Although the experimental studies included in this review reported the absolute values of load or mechanical stress on the supporting elements, they used them to assess the experimental conditions in each study. Thus, comparing the absolute values among the different studies was less meaningful. In addition, the effect of implant location on load distribution differed across studies, which may be attributed to the heterogeneity of the methodology used in these studies. In particular, model setting, loading condition, load or stress measuring methods, or assessment places were different. Due to the above limitations, the results were not analyzed statistically in this review. In addition, simulation studies warrant verifying the validity of simulation results with actual clinical data [47]. Although this review included the studies with IARPDs for three or more teeth-free-end missing, patients with two teeth-free-end missing also visit the dental clinic. Actually, one study included the case of two teeth free-end missing for both the model experiment and FEA and investigated the mechanical stress on the abutment tooth and implant of IARPD [48]. A shortened dental arch (no prosthesis or only implant-supported fixed prosthesis at the first molar) or a fixed prosthesis with two implants may be clinically adopted rather than the IARPD in such cases, but it is necessary to investigate IARPD for two missing teeth in the future.

Summarizing the studies comparing three implant locations in IARPD for mandibular free-end missing: the first or second premolar, first molar, and second molar areas, the effect of implant location differed among the studies due to the differences in the measurement method, such as the load measurement method or position, and loading conditions.

Overall, clinical suggestions can be provided for each implant position in the case of one implant-assisted removable partial denture in mandibular free-end missing.

Premolar region The condition of the peri-implant bone should be evaluated carefully, because the lateral load on the implant can be relatively high due to the rotational movement of the denture with the implant as a fulcrum. It is recommended when the abutment tooth is periodontally compromised and an implant in the premolar region would reduce the forces on the abutment tooth.
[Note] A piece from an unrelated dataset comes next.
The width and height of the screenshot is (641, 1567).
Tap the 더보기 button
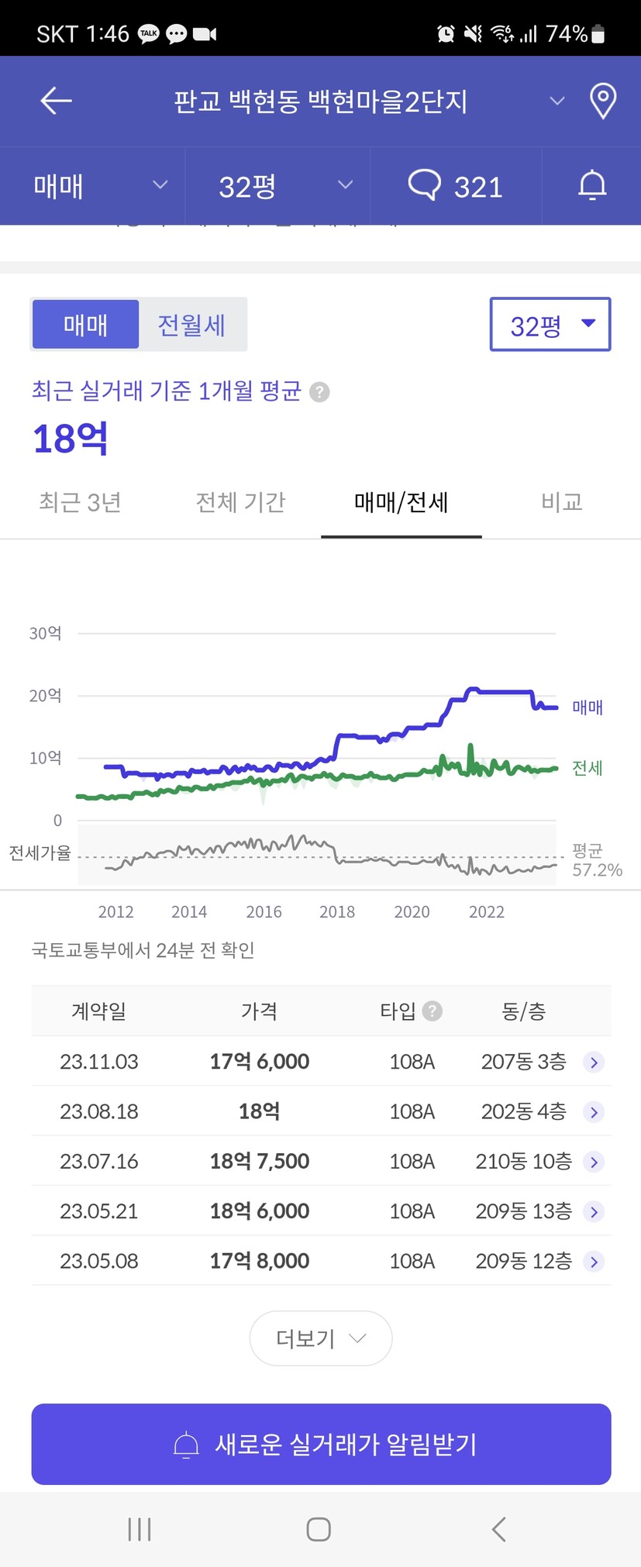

First molar region Considering the balance of load distribution to all the support elements of the IARPD, implant placement here may offer a greater favorable distribution and dissipation of load and stress among the various supporting elements.

Second molar region The load on the mucosa under the denture base may be reduced. The condition of the abutment tooth should be considered, and equal load distribution to the remaining teeth might be essential to prevent load concentration on the abutment tooth. It is recommended when periodontal conditions of the abutment tooth are stable.

Conclusions

Within the limitations, this review of in vitro model experiments and FEA studies demonstrated the effects of implant location on the load distribution in IARPD. The implant location in IARPD can affect load distribution to the supporting elements, such as the abutment tooth, implant, and mucosa under the denture base.